● **TASK GOAL**:
For the entries below, work out how many lines include the string "Name", then write only that number.

....

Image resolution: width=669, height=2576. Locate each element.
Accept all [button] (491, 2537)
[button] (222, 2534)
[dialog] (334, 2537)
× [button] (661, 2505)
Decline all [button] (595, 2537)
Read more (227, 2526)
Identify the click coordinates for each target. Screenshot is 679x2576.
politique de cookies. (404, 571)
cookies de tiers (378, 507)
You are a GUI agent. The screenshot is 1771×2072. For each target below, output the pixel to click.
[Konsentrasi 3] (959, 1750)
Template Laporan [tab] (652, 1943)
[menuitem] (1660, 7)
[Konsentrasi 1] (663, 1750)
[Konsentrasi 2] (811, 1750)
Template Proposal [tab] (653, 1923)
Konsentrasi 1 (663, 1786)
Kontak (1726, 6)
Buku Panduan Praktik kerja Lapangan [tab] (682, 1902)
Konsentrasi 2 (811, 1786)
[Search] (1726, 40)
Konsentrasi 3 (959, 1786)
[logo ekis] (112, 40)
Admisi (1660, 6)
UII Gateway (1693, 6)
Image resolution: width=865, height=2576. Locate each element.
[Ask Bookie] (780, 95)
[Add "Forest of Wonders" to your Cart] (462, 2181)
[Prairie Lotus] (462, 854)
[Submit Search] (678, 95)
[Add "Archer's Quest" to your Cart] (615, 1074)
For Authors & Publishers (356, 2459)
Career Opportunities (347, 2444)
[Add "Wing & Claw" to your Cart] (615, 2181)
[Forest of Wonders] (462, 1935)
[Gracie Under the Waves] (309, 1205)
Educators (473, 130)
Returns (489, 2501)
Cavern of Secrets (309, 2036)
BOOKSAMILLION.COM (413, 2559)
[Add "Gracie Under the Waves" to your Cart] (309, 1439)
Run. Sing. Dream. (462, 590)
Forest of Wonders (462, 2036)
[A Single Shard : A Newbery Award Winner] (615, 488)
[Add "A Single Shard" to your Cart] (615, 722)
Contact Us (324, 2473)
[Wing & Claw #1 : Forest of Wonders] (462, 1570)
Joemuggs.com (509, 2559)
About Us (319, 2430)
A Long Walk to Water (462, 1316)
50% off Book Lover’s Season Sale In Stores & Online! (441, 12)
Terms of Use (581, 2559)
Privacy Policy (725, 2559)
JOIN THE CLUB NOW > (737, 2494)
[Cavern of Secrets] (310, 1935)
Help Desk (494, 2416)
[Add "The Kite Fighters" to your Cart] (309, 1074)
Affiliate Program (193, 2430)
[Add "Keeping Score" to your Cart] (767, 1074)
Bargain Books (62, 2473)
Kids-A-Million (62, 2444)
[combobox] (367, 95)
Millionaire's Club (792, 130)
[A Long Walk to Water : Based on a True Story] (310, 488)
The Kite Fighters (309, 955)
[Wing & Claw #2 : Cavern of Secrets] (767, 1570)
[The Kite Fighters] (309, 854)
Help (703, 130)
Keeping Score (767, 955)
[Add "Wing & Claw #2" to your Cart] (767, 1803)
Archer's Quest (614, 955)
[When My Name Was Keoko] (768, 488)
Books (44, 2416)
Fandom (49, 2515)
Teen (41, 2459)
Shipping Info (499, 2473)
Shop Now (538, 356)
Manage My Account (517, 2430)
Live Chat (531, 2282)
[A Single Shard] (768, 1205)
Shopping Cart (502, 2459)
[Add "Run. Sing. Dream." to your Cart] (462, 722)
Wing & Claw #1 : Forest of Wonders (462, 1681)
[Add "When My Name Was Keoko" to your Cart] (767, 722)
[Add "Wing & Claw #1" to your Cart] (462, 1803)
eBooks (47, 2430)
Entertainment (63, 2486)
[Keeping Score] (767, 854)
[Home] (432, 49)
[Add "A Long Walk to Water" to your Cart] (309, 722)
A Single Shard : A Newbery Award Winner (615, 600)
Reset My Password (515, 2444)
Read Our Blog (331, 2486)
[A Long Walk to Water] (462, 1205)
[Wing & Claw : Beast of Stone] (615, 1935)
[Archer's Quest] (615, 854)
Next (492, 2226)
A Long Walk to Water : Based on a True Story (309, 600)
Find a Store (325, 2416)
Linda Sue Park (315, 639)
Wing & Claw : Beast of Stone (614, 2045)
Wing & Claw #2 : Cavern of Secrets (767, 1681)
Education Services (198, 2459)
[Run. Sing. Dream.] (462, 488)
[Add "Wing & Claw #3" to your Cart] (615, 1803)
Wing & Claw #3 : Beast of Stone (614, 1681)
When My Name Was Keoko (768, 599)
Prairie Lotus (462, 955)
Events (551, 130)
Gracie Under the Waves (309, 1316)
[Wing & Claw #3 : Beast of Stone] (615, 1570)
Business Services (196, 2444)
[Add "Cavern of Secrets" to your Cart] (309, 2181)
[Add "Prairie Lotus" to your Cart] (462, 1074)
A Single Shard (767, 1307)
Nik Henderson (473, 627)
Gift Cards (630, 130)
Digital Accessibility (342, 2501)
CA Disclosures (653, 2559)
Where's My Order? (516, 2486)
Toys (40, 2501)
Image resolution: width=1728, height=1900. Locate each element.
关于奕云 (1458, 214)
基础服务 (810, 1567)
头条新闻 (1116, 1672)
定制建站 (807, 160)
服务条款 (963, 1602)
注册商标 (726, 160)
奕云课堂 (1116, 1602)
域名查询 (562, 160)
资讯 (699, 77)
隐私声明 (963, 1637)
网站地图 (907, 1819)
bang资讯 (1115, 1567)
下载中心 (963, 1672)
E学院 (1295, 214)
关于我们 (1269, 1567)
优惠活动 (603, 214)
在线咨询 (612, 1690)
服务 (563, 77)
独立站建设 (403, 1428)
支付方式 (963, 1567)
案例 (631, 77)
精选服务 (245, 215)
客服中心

....

● **TASK OUTPUT**:
3